Under the terms of the deal, Microsoft is paying Novell $240 million upfront for SUSE Linux subscriptions, and another $108 million upfront as part of a patent cooperation agreement, plus additional payments later.
With Microsoft CEO Steve Ballmer going around saying that Linux violates Microsoft’s intellectual property, but that users of Novell’s SUSE Linux users would be covered under the agreement between the two companies, the growing belief was that Novell basically sold its soul, furthering the cause - Microsoft’s cause - of slowing adoption of Red Hat (RHAT) Linux. Worse, the agreement has been seen as tacit admission that Linux really does violate Microsoft’s intellectual property.
Novell’s letter today is an attempt to regain Street cred with the open source crowd. Here’s the crux:
Our interest in signing this agreement was to secure interoperability and joint sales agreements, but Microsoft asked that we cooperate on patents as well, and so a patent cooperation agreement was included as a part of the deal. In this agreement, Novell and Microsoft each promise not to sue the other’s customers for patent infringement. The intended effect of this agreement was to give our joint customers peace of mind that they have the full support of the other company for their IT activities. Novell has a significant patent portfolio, and in reflection of this fact, the agreement we signed shows the overwhelming balance of payments being from Microsoft to Novell.

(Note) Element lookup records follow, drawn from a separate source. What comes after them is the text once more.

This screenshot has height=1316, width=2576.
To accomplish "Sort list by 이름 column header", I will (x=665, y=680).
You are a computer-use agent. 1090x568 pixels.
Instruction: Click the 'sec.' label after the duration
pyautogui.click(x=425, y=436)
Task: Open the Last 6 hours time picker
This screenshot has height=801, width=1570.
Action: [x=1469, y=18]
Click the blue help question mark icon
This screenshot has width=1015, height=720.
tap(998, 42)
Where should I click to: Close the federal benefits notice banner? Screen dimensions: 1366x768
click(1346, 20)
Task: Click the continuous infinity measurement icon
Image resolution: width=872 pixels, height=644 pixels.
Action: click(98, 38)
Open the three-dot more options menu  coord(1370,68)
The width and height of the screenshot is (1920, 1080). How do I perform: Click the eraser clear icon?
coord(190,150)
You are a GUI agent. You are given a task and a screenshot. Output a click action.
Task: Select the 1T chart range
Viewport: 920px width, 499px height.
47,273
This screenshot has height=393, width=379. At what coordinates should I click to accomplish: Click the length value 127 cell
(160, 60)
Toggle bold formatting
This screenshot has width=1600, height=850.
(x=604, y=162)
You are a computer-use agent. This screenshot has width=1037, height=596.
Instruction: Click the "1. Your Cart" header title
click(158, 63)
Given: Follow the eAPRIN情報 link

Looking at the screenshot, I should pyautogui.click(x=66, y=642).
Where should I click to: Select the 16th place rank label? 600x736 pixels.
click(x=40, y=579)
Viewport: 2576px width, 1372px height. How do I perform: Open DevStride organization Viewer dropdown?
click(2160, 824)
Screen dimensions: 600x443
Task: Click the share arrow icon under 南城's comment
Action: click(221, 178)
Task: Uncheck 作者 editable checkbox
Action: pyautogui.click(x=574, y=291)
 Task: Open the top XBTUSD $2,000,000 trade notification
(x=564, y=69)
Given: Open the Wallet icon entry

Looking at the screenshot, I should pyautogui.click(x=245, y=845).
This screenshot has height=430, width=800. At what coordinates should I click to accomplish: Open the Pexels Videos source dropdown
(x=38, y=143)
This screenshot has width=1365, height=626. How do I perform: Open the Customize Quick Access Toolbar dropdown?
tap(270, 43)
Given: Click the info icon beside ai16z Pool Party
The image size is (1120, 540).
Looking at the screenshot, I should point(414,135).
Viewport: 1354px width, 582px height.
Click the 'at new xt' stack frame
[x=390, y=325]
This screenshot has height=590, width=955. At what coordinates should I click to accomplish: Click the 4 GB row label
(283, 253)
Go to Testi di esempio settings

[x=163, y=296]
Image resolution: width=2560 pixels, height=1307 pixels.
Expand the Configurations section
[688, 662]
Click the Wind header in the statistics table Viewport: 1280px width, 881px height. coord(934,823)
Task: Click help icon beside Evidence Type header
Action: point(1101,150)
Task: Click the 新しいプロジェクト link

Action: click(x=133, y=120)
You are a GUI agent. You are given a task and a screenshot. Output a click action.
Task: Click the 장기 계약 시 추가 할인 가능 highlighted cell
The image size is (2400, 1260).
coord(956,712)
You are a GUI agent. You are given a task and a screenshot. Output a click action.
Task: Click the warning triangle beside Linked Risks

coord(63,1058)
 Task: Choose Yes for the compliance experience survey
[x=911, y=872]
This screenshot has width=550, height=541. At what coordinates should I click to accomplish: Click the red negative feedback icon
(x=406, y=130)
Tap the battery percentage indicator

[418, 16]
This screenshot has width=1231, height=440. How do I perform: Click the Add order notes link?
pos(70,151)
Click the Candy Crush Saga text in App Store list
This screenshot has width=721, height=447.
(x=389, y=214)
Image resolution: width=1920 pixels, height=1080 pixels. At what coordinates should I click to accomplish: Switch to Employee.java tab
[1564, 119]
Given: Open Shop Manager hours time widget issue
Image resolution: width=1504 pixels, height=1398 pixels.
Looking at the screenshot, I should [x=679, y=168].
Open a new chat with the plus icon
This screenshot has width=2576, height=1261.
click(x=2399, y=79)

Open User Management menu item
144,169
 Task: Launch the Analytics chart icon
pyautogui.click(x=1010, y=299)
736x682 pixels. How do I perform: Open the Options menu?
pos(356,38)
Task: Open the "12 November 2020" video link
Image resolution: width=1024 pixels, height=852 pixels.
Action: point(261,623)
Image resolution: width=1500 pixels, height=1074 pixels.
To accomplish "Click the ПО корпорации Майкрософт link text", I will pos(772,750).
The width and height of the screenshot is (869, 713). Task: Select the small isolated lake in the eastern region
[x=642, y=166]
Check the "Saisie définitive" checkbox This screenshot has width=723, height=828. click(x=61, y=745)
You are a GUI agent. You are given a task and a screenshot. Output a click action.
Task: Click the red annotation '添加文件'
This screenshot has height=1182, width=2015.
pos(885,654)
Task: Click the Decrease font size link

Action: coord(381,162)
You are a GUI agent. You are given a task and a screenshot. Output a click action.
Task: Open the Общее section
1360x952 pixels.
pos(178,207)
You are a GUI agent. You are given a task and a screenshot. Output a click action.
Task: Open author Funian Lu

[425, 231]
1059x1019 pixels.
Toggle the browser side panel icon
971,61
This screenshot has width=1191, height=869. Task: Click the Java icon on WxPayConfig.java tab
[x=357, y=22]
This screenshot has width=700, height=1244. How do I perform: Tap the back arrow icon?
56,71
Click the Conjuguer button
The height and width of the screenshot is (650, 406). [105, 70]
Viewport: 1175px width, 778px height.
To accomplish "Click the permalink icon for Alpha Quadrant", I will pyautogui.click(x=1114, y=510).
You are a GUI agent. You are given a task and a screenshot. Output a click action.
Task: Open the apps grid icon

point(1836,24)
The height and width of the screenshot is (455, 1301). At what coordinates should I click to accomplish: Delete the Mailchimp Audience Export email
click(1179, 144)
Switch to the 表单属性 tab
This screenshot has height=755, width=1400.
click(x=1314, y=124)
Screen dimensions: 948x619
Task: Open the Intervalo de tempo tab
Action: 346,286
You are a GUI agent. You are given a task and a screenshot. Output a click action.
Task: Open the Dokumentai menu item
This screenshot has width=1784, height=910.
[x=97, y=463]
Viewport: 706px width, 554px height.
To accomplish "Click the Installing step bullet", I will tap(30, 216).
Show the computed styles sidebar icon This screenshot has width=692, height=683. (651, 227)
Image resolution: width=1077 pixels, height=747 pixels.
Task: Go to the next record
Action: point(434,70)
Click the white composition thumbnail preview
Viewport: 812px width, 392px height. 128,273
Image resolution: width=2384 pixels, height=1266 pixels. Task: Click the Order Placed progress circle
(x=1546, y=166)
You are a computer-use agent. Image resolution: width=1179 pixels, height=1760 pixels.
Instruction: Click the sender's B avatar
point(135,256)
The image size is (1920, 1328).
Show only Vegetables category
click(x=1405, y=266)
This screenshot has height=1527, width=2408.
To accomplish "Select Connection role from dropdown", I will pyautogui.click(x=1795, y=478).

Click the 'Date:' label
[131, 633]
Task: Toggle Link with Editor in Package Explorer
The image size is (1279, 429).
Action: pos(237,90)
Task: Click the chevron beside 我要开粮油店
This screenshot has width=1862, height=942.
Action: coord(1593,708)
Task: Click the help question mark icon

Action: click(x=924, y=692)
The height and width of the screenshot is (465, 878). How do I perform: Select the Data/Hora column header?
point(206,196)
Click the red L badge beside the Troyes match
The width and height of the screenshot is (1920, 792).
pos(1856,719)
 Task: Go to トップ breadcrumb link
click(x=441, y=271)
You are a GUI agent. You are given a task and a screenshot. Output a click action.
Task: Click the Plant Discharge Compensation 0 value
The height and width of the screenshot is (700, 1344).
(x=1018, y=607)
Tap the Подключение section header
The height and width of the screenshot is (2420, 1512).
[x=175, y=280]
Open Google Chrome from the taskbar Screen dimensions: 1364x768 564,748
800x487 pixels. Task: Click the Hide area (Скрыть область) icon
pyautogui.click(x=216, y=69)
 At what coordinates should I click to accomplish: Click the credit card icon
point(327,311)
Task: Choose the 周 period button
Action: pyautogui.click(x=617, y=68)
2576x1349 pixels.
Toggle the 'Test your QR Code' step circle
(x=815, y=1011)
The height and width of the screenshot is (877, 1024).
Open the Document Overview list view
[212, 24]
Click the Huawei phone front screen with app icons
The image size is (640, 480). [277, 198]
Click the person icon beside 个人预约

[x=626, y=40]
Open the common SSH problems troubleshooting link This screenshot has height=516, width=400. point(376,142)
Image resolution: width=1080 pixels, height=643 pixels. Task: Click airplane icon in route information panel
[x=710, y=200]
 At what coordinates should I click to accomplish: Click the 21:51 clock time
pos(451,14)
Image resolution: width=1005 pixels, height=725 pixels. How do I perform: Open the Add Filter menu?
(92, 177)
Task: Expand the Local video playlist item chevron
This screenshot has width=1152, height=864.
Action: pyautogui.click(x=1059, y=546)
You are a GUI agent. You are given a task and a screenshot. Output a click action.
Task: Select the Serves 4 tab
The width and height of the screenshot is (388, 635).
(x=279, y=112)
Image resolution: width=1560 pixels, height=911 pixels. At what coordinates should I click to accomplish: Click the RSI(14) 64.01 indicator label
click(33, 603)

Since our announcement, some parties have spoken about this patent agreement in a damaging way, and with a perspective that we do not share. We strongly challenge those statements here.
We disagree with the recent statements made by Microsoft on the topic of Linux and patents. Importantly, our agreement with Microsoft is in no way an acknowledgment that Linux infringes upon any Microsoft intellectual property. When we entered the patent cooperation agreement with Microsoft, Novell did not agree or admit that Linux or any other Novell offering violates Microsoft patents.
Microsoft has responsed with a statement of its own:
Microsoft and Novell have agreed to disagree on whether certain open source offerings infringe Microsoft patents and whether certain Microsoft offerings infringe Novell patents. The agreement between our two companies puts in place a workable solution for customers for these issues, without requiring an agreement between our two companies on infringement.
Both of our companies are fully committed to moving forward with all of the important work under these agreements. The agreements will advance interoperability between Windows and Linux and put in place a new intellectual property bridge between proprietary and open source software. Customers and participants throughout our industry will clearly benefit from these results.
We at Microsoft respect Novell’s point of view on the patent issue, even while we respectfully take a different view. Novell is absolutely right in stating that it did not admit or acknowledge any patent problems as part of entering into the patent collaboration agreement. At Microsoft we undertook our own analysis of our patent portfolio and concluded that it was necessary and important to create a patent covenant for customers of these products. We are gratified that such a solution is now in place.”
Will this be enough to improve the open source world’s opinion of Novell? I’m skeptical. Over at GrokLaw, the view is that Novell ought to simply drop the patent sharing part of the deal.:
What in the world was this deal about then? It seems at this point that it was Microsoft angling for a FUD opportunity. In any case, the deal is falling apart, I’d say. Microsoft’s statement alleges that they don’t have to agree to go forward. But if the parties themselves don’t know what they agreed to or what the words mean, how valid is the contract?
In a post this morning, I noted that Credit Suisse has reduced its rating on Novell. Wrote Maynard: “Rather than provide a growth engine for the company, we think Novell’s Linux patent deal with Microsoft will hurt the company’s standing in the open source community. We don’t see Microsoft providing a sustainable lift to Novell’s distribution woes.”
I don’t think the letter solved that problem.
Novell shares closed Monday at $6.22, down 8 cents; the stock rebounded 6 cents after hours.